* _AIM OF THE EXERCISE_
Copy word for word the lines of the records below, beginning at the one with "Click the jungle snake thumbnail at 16:51" and finishing at the one with "Task: Click the JSON connector icon", ends included, but none of the pictures.

Dataset entries:

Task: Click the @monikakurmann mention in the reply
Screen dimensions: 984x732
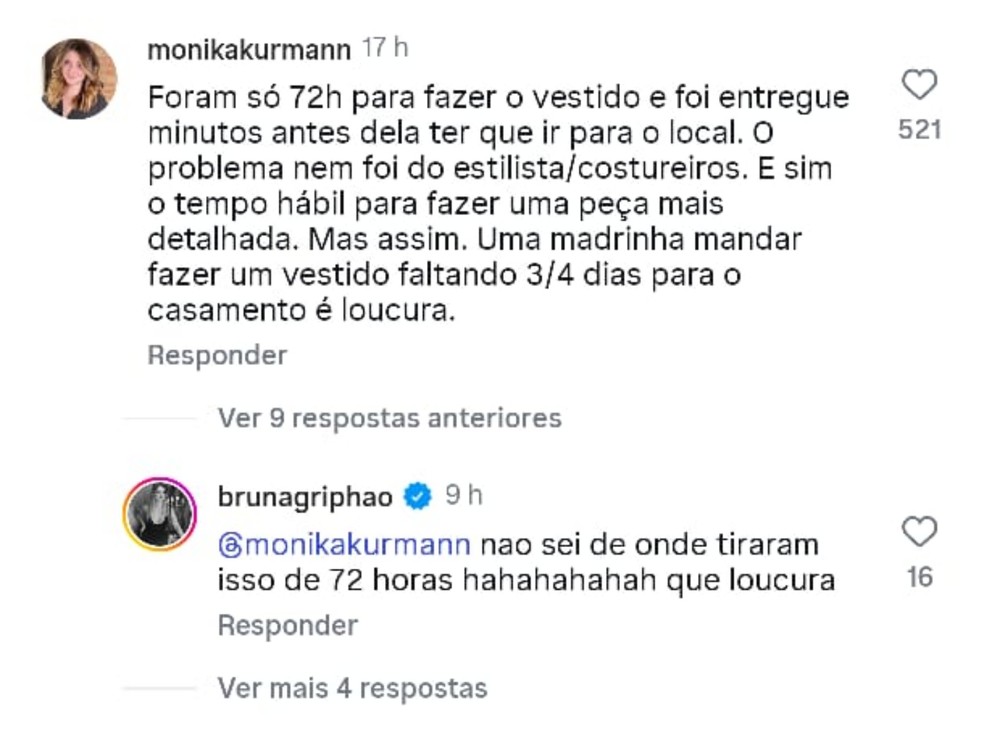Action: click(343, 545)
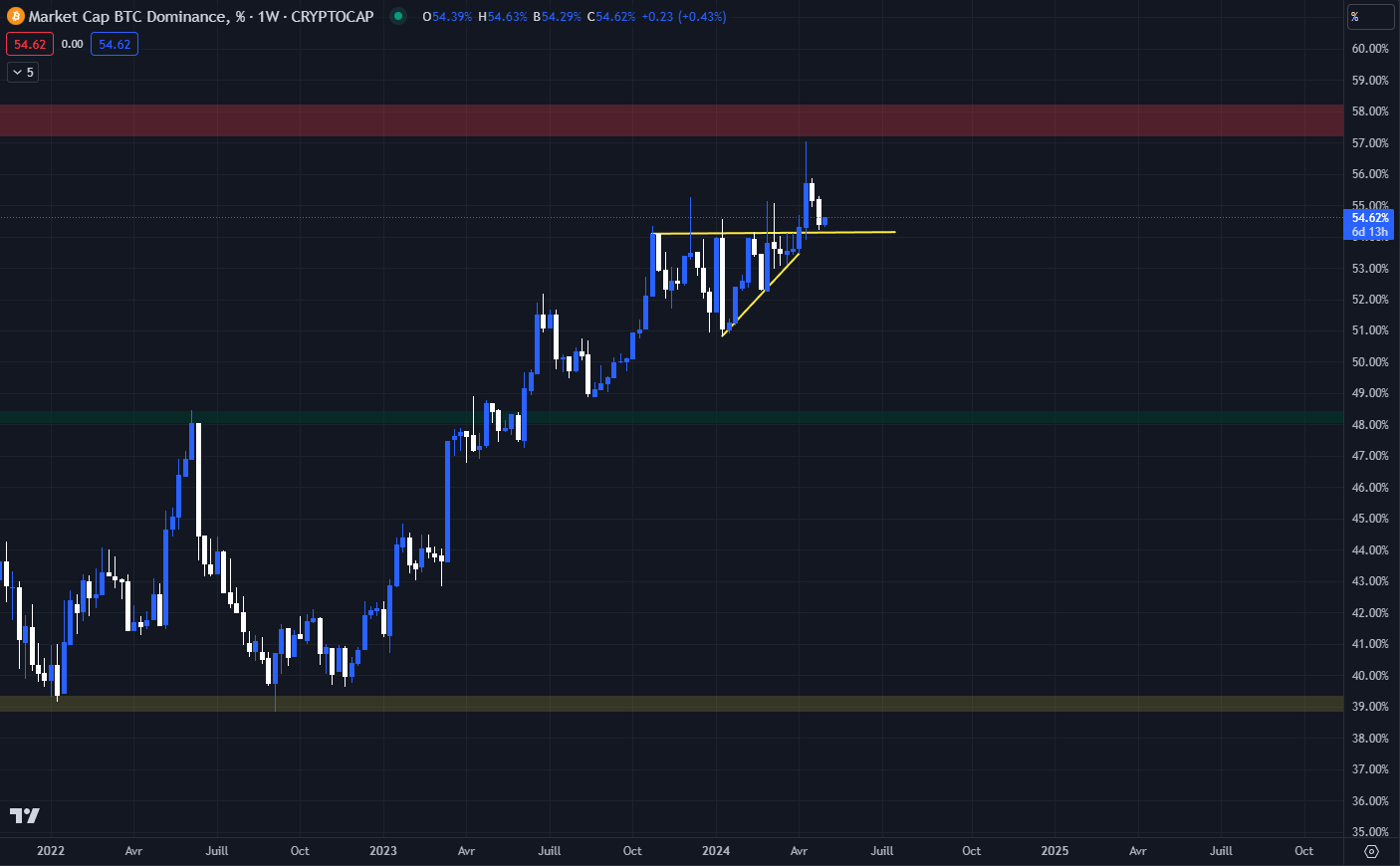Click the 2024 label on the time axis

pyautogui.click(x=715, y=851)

==

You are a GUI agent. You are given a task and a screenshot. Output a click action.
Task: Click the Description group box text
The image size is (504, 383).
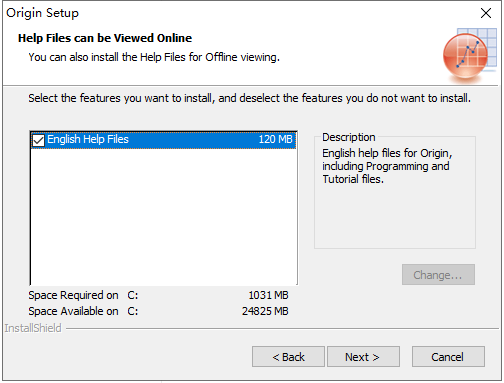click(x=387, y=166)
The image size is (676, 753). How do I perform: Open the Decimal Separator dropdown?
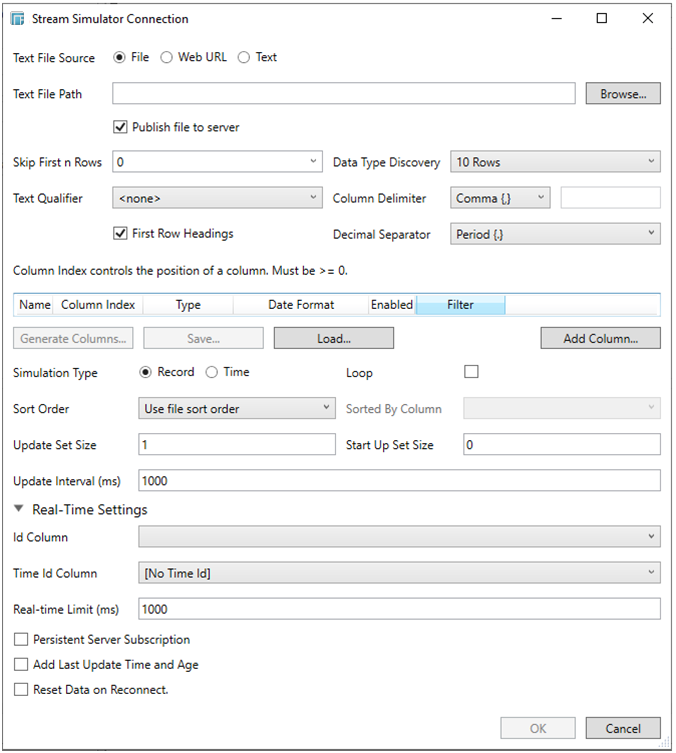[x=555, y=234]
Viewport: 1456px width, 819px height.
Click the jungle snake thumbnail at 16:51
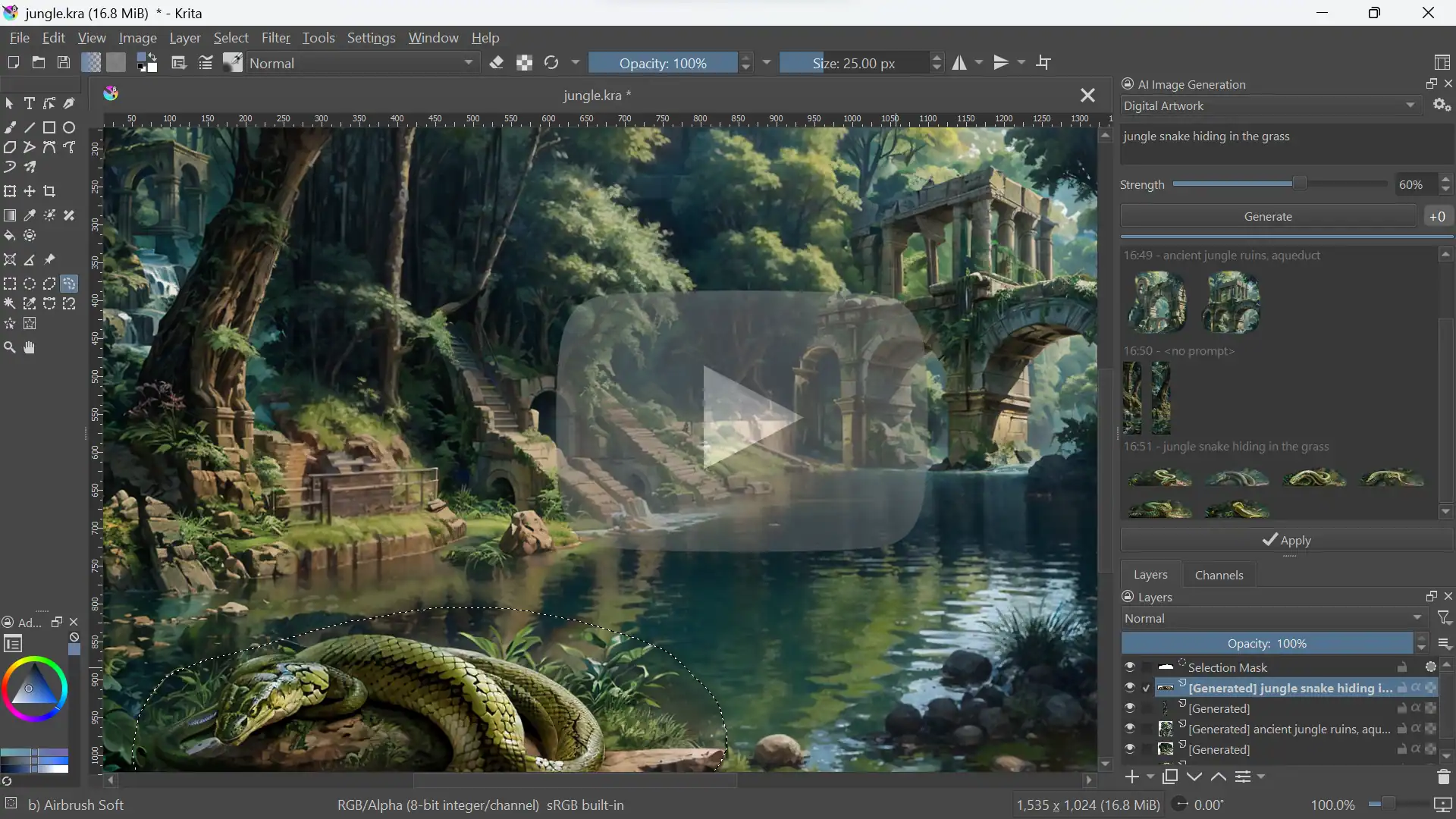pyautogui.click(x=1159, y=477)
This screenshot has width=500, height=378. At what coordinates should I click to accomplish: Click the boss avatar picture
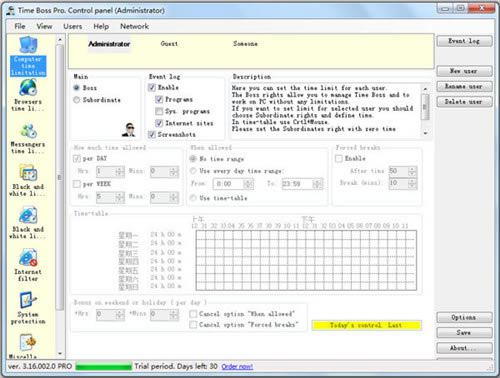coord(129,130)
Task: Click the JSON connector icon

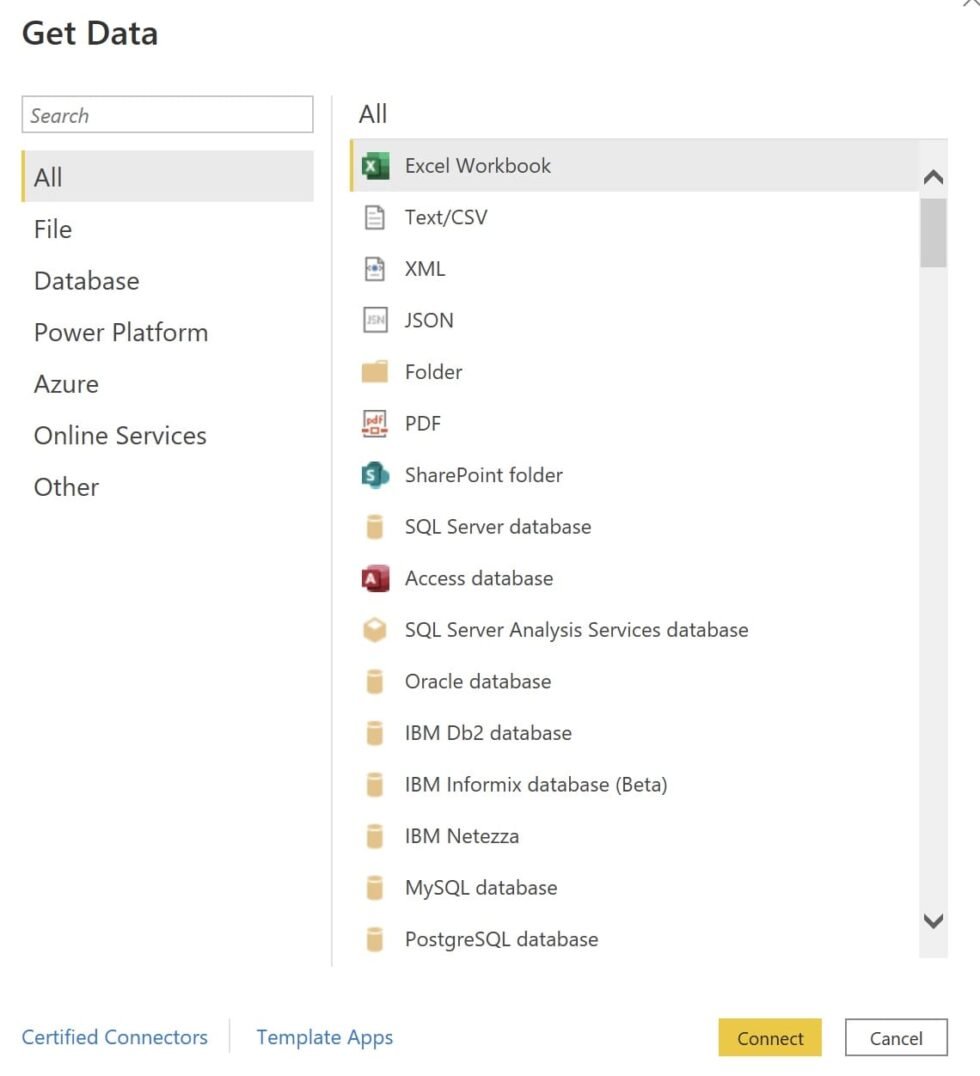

* _ANSWER TO THE EXERCISE_
Click the jungle snake thumbnail at 16:51
pyautogui.click(x=1159, y=477)
This screenshot has width=500, height=378. At what coordinates should I click to accomplish: Click the boss avatar picture
coord(129,130)
Task: Click the JSON connector icon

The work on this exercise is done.